Mme Garance Yverneau. Je dirige pour ma part deux entreprises. La première, 5A Conseil, cabinet de gestion de carrière au féminin, compte 12 consultants répartis entre cinq sites à Paris. Nous aidons chaque année 300 à 400 femmes à réaliser un bilan de compétences en vue d’une reconversion professionnelle. Nous travaillons particulièrement sur les mécanismes d’autocensure résultant des stéréotypes de genre, mécanismes auxquels j’ai consacré une recherche et qui, au-delà des freins conjoncturels et structurels au travail féminin, constituent des freins psychologiques qui peuvent engendrer des blocages très difficiles à surmonter. La seconde société que j’ai créée, Happy Families, propose aux parents un lieu multiservices de 450 mètres carrés, au pied de Beaubourg, dont un espace qui permet de réaliser un bilan de compétences tout en faisant garder son enfant sur place. Car les freins sont aussi d’ordre organisationnel : si les femmes en congé de maternité subissent des ruptures professionnelles, ce peut être faute d’un mode de garde adapté.

Mme la présidente Catherine Coutelle. Les femmes qui s’adressent à vous vous sont-elles envoyées par Pôle Emploi ?

Mme Garance Yverneau. Non, le bilan de compétences est pris en charge par les OPCA. Mais cette prestation, qui existe pourtant depuis plus de vingt ans, est très peu connue des demandeurs d’emploi et des salariés, notamment des femmes. Le bilan que propose Pôle Emploi – anciennement bilan de compétences approfondi (BCA) –, en recourant à des prestataires, est beaucoup plus succinct et de moindre qualité.

Mme Françoise Fillon, consultante en égalité et représentante des associations territoriales « Retravailler ». Ce qui est particulièrement grave s’agissant des femmes, vis-à-vis desquelles il y a beaucoup à faire. Je précise que je représente ici les associations territoriales Retravailler, qui ont survécu à la mise en liquidation de l’union nationale Retravailler, intervenue fin 2012.

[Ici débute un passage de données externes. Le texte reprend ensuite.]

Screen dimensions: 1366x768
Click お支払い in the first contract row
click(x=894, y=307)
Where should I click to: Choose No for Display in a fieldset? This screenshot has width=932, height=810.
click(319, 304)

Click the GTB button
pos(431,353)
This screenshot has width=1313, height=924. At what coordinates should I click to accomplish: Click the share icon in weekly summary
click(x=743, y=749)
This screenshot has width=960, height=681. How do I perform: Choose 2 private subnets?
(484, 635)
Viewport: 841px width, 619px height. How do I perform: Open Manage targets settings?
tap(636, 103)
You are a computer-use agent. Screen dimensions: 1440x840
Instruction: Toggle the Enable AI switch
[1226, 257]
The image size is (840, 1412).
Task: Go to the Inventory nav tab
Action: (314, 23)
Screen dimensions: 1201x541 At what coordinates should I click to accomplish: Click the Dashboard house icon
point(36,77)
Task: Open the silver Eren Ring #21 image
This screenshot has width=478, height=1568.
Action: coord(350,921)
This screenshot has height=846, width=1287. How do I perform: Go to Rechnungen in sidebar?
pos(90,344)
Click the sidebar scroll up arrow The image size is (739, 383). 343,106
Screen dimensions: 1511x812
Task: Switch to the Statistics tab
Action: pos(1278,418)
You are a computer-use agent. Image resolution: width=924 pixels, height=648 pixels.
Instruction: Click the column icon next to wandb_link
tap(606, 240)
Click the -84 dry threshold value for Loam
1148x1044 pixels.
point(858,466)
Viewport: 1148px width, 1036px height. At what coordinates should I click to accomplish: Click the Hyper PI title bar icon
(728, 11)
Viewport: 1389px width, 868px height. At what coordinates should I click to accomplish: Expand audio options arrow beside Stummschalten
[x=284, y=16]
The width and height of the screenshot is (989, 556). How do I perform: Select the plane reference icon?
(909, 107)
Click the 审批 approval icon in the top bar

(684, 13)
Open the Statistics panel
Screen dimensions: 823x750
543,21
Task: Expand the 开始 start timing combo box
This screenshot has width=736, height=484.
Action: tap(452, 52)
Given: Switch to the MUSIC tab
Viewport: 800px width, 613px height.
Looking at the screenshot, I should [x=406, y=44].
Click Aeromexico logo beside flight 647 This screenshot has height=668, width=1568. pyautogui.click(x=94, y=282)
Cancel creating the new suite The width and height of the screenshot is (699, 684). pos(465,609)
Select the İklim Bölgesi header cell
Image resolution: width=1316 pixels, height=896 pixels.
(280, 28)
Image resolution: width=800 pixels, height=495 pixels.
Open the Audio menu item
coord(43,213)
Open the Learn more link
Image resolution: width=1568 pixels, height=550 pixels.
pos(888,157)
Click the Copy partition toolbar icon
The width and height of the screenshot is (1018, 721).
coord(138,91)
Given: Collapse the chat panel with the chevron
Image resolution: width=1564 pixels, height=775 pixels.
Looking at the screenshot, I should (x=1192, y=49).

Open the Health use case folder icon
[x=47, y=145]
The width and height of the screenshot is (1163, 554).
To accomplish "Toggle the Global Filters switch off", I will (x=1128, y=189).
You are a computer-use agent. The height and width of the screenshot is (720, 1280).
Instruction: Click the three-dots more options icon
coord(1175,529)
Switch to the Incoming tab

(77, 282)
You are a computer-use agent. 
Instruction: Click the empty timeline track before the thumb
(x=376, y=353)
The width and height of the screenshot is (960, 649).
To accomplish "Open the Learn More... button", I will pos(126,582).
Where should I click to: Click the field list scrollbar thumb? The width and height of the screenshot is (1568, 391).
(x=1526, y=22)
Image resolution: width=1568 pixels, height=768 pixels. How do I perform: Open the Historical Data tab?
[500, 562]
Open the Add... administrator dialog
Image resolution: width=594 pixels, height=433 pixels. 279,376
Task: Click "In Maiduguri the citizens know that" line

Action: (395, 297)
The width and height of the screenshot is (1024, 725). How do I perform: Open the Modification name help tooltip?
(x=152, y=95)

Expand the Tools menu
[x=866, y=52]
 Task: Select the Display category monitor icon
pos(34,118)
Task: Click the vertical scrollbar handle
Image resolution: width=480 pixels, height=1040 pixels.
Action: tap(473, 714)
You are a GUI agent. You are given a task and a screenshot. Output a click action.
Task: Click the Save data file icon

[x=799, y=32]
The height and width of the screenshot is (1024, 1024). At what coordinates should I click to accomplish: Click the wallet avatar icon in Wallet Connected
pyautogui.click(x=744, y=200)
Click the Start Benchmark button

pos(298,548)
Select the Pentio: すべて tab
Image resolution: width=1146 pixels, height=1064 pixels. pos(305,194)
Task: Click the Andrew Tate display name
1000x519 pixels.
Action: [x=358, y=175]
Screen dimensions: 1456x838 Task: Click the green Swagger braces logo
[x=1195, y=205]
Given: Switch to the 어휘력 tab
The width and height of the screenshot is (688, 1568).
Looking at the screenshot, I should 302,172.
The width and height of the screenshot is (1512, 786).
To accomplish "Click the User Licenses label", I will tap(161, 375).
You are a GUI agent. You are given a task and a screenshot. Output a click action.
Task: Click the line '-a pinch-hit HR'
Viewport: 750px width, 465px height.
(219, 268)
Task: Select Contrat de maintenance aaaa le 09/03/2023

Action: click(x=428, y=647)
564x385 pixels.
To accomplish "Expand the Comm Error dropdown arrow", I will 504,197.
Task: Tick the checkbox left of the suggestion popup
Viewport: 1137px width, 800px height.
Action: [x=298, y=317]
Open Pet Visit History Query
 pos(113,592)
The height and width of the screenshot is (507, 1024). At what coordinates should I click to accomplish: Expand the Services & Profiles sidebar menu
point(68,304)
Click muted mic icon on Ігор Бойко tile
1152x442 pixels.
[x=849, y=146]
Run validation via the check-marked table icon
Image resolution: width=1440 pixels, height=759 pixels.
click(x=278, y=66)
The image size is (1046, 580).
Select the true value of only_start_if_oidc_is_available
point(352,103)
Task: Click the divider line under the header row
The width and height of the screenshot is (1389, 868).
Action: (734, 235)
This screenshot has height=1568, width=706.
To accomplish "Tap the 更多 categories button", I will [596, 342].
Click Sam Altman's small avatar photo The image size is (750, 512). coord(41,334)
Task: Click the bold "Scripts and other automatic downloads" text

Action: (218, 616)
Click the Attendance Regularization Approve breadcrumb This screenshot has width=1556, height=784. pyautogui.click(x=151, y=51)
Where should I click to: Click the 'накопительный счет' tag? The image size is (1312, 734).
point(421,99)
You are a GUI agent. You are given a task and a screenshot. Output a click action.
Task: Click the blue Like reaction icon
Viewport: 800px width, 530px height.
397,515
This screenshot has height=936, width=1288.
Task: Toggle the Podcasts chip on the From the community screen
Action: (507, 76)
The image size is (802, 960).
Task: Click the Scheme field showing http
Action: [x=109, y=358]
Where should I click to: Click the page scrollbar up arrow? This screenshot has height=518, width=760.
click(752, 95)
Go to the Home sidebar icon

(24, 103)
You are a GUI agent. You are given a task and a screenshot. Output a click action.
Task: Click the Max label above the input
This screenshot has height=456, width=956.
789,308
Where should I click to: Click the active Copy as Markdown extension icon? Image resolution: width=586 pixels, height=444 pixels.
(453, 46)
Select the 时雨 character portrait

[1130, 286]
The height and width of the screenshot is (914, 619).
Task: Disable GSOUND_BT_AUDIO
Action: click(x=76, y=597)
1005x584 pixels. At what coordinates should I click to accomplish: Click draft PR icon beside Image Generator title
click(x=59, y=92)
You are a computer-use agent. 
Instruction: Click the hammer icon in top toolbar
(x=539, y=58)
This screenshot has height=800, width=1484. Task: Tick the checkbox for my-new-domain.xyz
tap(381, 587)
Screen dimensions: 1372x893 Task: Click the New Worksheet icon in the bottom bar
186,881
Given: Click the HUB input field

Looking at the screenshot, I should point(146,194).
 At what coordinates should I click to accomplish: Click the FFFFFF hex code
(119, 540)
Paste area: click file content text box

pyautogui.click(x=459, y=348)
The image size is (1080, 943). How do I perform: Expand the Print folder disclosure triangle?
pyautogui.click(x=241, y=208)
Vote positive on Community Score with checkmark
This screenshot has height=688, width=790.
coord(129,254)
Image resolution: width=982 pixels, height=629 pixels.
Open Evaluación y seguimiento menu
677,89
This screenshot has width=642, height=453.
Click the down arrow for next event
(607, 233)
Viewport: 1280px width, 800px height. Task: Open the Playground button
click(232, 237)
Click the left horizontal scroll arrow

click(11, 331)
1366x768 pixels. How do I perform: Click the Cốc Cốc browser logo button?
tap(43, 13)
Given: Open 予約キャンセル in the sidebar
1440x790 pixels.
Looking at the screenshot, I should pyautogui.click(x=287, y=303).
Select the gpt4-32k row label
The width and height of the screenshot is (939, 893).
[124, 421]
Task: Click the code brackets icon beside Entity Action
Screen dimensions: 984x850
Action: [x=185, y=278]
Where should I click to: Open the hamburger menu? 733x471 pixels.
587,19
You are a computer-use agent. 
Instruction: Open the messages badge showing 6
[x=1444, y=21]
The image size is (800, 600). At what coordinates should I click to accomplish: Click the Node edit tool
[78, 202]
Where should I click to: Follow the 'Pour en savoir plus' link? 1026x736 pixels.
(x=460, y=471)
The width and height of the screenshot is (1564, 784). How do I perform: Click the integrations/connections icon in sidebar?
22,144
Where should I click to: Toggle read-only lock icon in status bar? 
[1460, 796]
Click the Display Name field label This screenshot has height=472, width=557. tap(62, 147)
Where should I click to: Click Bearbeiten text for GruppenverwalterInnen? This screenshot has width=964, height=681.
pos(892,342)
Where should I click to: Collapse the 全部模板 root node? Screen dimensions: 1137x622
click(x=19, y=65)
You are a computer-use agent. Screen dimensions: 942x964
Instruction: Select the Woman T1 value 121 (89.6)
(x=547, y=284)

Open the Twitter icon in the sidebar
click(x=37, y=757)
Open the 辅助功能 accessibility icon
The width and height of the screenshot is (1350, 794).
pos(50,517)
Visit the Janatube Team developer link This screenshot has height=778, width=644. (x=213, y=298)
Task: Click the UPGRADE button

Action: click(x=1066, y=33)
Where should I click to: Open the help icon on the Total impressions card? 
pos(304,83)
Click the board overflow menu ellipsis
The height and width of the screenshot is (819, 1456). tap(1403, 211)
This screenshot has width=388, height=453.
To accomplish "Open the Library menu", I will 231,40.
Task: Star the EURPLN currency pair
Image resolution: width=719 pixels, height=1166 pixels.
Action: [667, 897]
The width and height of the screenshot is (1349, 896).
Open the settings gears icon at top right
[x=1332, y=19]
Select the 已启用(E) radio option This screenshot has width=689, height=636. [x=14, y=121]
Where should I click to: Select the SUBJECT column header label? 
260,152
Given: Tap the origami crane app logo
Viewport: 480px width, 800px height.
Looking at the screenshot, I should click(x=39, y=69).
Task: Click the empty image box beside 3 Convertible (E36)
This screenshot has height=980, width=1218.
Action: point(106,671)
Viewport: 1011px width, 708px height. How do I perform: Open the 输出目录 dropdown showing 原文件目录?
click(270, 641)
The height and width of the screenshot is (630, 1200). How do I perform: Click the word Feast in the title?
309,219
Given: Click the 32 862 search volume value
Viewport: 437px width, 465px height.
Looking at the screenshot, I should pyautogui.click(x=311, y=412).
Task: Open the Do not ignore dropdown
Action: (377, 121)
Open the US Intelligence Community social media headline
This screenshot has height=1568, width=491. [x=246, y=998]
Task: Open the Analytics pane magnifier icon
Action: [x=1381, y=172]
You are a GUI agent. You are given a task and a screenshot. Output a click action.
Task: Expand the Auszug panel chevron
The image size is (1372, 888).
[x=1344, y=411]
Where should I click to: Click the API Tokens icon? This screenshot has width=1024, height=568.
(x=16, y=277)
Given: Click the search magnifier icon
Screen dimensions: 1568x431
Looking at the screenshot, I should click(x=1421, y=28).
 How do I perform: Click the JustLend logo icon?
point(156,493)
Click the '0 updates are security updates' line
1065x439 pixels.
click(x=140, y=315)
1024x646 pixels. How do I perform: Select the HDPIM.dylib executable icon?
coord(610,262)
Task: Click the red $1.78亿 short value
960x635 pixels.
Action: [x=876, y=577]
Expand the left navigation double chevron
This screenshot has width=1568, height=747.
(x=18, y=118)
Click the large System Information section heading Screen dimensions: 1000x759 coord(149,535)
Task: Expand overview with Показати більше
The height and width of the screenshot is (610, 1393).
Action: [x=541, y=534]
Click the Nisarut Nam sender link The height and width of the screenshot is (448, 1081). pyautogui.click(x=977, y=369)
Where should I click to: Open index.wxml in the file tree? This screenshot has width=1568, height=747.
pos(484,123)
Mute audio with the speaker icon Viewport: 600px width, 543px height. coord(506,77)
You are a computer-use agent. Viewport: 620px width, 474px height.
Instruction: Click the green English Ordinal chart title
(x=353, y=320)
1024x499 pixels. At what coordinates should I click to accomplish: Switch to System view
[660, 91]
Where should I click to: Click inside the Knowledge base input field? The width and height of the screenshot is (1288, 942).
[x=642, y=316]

Mme la présidente Catherine Coutelle. J’ai en effet constaté que le bilan proposé par Pôle Emploi ne semblait guère satisfaire les femmes.

Mme Françoise Fillon. La qualité de la prestation dépend des intervenants, eux-mêmes inégalement formés : sont entrées sur ce marché des personnes dont ce n’était pas le métier. En outre, le BCA, conçu comme un moyen d’aller à l’emploi sans se préoccuper des conditions dans lesquelles on le fait, ne convient pas du tout aux femmes, car il ne permet pas de réfléchir avec elles à la manière de lever l’autocensure qui, jointe aux discriminations, entrave leur accès à la formation. En outre, l’approche individuelle n’est pas toujours la plus appropriée.

Mme Garance Yverneau. Il faut que les consultants eux-mêmes soient convenablement formés.

Mme la présidente Catherine Coutelle. Votre métier est-il reconnu ?

Mme Garance Yverneau. Oui, mais tous les consultants présents sur le marché n’y sont pas bien préparés, a fortiori lorsque les besoins spécifiques des femmes sont en jeu.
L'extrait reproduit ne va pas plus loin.